§ Extracted entries:
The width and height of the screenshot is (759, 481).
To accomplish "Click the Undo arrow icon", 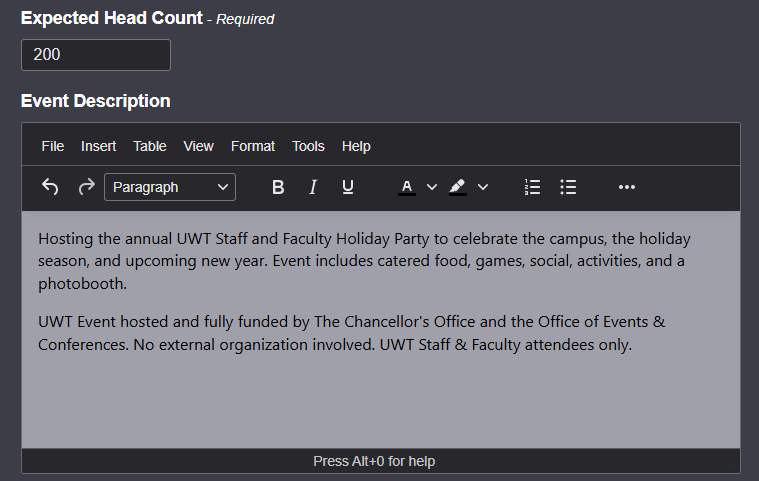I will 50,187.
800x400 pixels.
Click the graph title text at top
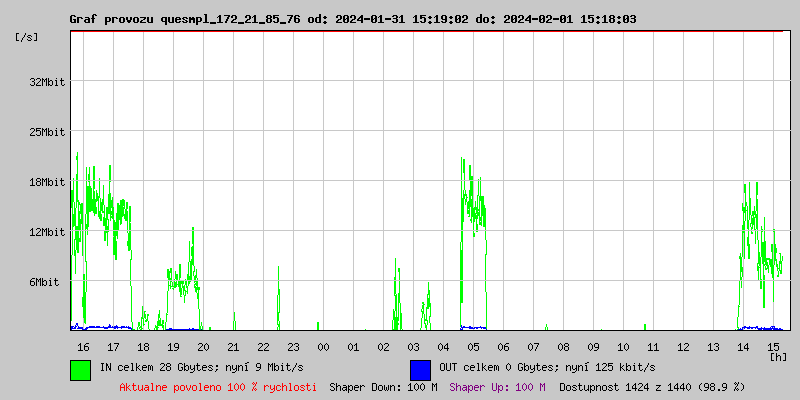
* * *
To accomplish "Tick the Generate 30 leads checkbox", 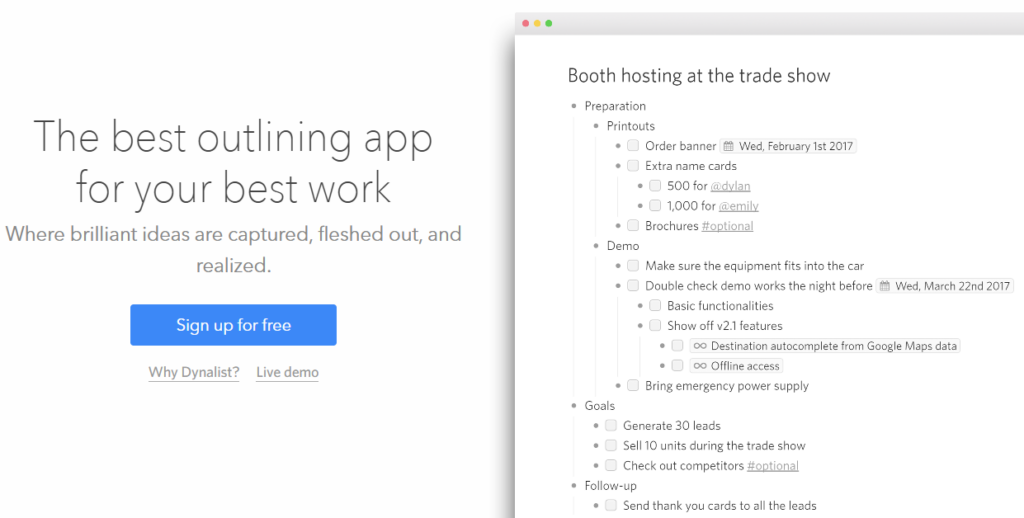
--
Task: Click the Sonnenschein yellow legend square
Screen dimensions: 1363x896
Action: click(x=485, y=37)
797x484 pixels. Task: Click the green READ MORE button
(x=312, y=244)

§ Your goal: Restate word for word the entries above from the line with "800x400 pixels." through the line with "Click the graph title text at top", inclusive, leaving out everything else.

§ Your response:
800x400 pixels.
Click the graph title text at top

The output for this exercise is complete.